[Data records]
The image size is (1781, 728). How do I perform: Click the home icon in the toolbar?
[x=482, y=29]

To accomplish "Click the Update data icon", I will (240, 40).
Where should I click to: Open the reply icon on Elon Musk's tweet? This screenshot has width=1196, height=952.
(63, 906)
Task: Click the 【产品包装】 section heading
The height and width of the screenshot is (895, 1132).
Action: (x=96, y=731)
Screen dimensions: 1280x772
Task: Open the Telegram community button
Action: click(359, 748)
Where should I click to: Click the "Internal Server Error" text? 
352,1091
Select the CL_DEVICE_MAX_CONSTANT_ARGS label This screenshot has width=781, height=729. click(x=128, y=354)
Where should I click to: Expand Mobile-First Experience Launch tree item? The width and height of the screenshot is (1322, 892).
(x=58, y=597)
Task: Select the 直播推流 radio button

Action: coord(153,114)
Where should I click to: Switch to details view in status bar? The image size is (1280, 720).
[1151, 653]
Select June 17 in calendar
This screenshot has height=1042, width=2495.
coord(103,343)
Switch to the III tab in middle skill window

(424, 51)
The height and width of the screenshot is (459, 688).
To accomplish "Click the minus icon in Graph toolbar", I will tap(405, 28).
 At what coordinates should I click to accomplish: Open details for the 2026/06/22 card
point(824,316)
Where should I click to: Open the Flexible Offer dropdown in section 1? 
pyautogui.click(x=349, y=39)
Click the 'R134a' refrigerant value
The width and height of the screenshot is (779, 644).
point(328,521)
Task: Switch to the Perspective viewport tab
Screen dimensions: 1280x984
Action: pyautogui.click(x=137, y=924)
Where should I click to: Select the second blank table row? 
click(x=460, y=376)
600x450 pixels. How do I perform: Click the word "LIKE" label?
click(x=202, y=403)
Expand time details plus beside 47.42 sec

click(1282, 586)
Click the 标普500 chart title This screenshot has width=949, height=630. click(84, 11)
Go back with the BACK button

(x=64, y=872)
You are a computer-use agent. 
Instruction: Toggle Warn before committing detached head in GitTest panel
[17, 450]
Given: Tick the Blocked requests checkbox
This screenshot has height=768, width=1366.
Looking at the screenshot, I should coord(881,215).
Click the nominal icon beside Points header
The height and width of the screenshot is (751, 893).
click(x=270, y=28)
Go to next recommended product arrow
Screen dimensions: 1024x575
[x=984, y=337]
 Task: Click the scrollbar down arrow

▶ **WORK TO DO**:
Rewrite all the items above, putting "Where do I click to:" in place of every "Where should I click to:" and leaving the rest unchanged.

▶ **RESULT OF THE EXERCISE**:
The image size is (1781, 728). How do I perform: Click the home icon in the toolbar?
[x=482, y=29]

To accomplish "Click the Update data icon", I will (240, 40).
Where do I click to: Open the reply icon on Elon Musk's tweet? This screenshot has width=1196, height=952.
(63, 906)
Task: Click the 【产品包装】 section heading
The height and width of the screenshot is (895, 1132).
Action: (x=96, y=731)
Screen dimensions: 1280x772
Task: Open the Telegram community button
Action: click(359, 748)
Where do I click to: Click the "Internal Server Error" text? 
352,1091
Select the CL_DEVICE_MAX_CONSTANT_ARGS label This screenshot has width=781, height=729. click(x=128, y=354)
Where do I click to: Expand Mobile-First Experience Launch tree item? The width and height of the screenshot is (1322, 892).
(x=58, y=597)
Task: Select the 直播推流 radio button

Action: coord(153,114)
Where do I click to: Switch to details view in status bar? The image size is (1280, 720).
[1151, 653]
Select June 17 in calendar
This screenshot has height=1042, width=2495.
coord(103,343)
Switch to the III tab in middle skill window

(424, 51)
The height and width of the screenshot is (459, 688).
To accomplish "Click the minus icon in Graph toolbar", I will tap(405, 28).
 At what coordinates should I click to accomplish: Open details for the 2026/06/22 card
point(824,316)
Where do I click to: Open the Flexible Offer dropdown in section 1? 
pyautogui.click(x=349, y=39)
Click the 'R134a' refrigerant value
The width and height of the screenshot is (779, 644).
point(328,521)
Task: Switch to the Perspective viewport tab
Screen dimensions: 1280x984
Action: pyautogui.click(x=137, y=924)
Where do I click to: Select the second blank table row? 
click(x=460, y=376)
600x450 pixels. How do I perform: Click the word "LIKE" label?
click(x=202, y=403)
Expand time details plus beside 47.42 sec

click(1282, 586)
Click the 标普500 chart title This screenshot has width=949, height=630. click(84, 11)
Go back with the BACK button

(x=64, y=872)
You are a computer-use agent. 
Instruction: Toggle Warn before committing detached head in GitTest panel
[17, 450]
Given: Tick the Blocked requests checkbox
This screenshot has height=768, width=1366.
Looking at the screenshot, I should coord(881,215).
Click the nominal icon beside Points header
The height and width of the screenshot is (751, 893).
click(x=270, y=28)
Go to next recommended product arrow
Screen dimensions: 1024x575
[x=984, y=337]
 Task: Click the scrollbar down arrow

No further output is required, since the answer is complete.